The hyrax is a small hoofed mammal of the family of Procaviidae.5, 6 They usually weigh 4 to 5 kg, are about 30 to 50 cm long and are mostly herbivorous.5 Their calls, especially the advertisement calls, are helpful for distinguishing different hyrax species and for analysing the animals’ behaviour.6
Here are a few rough approaches how I would realize this thesis. I would begin by modifying the ORCA-CLEAN code. Since orca calls very much differ from hyrax ones in terms of frequency range as well as in length, the prepocessing of the audio tapes would have to be modified.
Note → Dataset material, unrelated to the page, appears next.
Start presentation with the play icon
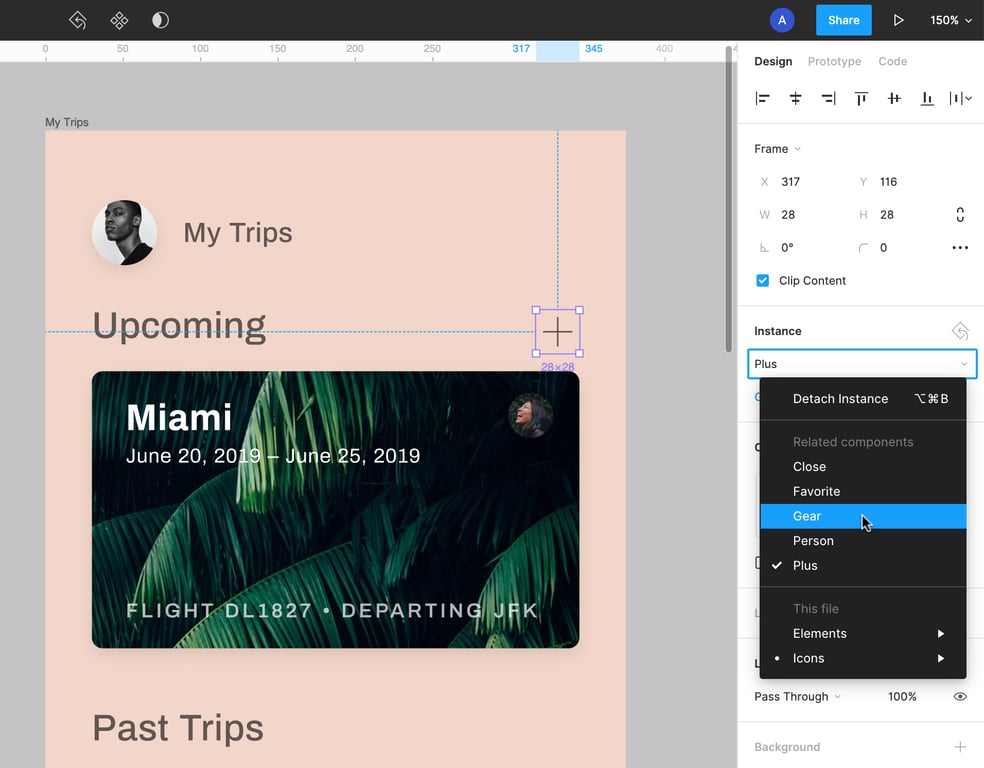 coord(898,20)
I would also like to add some more input/output spectrogram variants to the training process.
One could use pairs of noisy and denoised human speech samples for example, or a pure noise spectrogram versus a completely empty one. The probability with which each of these variants is chosen could additionally be made variable.
After that, I would train different models with hyrax audio tapes, including original ORCA-CLEAN as well as an the newly created adaptions, and evaluate their performance. Since the provided hyrax tapes aren’t all equally noisy, they can be sorted by the so-called Signal to Noise Ratio (SNR). One can then compare these values before and after denoising, e.g., by correlating them, and check if the files were denoised correctly or if relevant parts were removed.
With help of these results further alterations can be made, for example by changing the probabilities of the training methods or by adapting the hyperparameters of the deep network, until hopefully in the end, a suitable network which doesn’t require huge amount of data is the result.
I hope I was able to give some insight into what I imagine the subject to be, and how I would roughly execute it.
Sources
[1] https://lme.tf.fau.de/person/bergler/#collapse_0
[2] C. Bergler, H. Schröter, R. X. Cheng, V. Barth, M. Weber, E. Nöth, H. Hofer, and A. Maier, “ORCA-SPOT: An Automatic Killer Whale Sound Detection Toolkit Using Deep Learning” Scientific Reports, vol. 9, 12 2019.
[3] C. Bergler, M. Schmitt, A. Maier, S. Smeele, V. Barth, and E. Nöth, “ORCA-CLEAN: A Deep Denoising Toolkit for Killer Whale Communication“ Interspeech 2020 (pp. 1136-1140). International Speech Communication Association.
[4] F. Jin and F. Sattar “Enhancement of Recorded Respiratory Sound Using Signal Processing Techniques“ In A. Cartelli, M. Palma (Eds.) “Encyclopedia of Information Communication Technology” (pp. 291-300), 2009.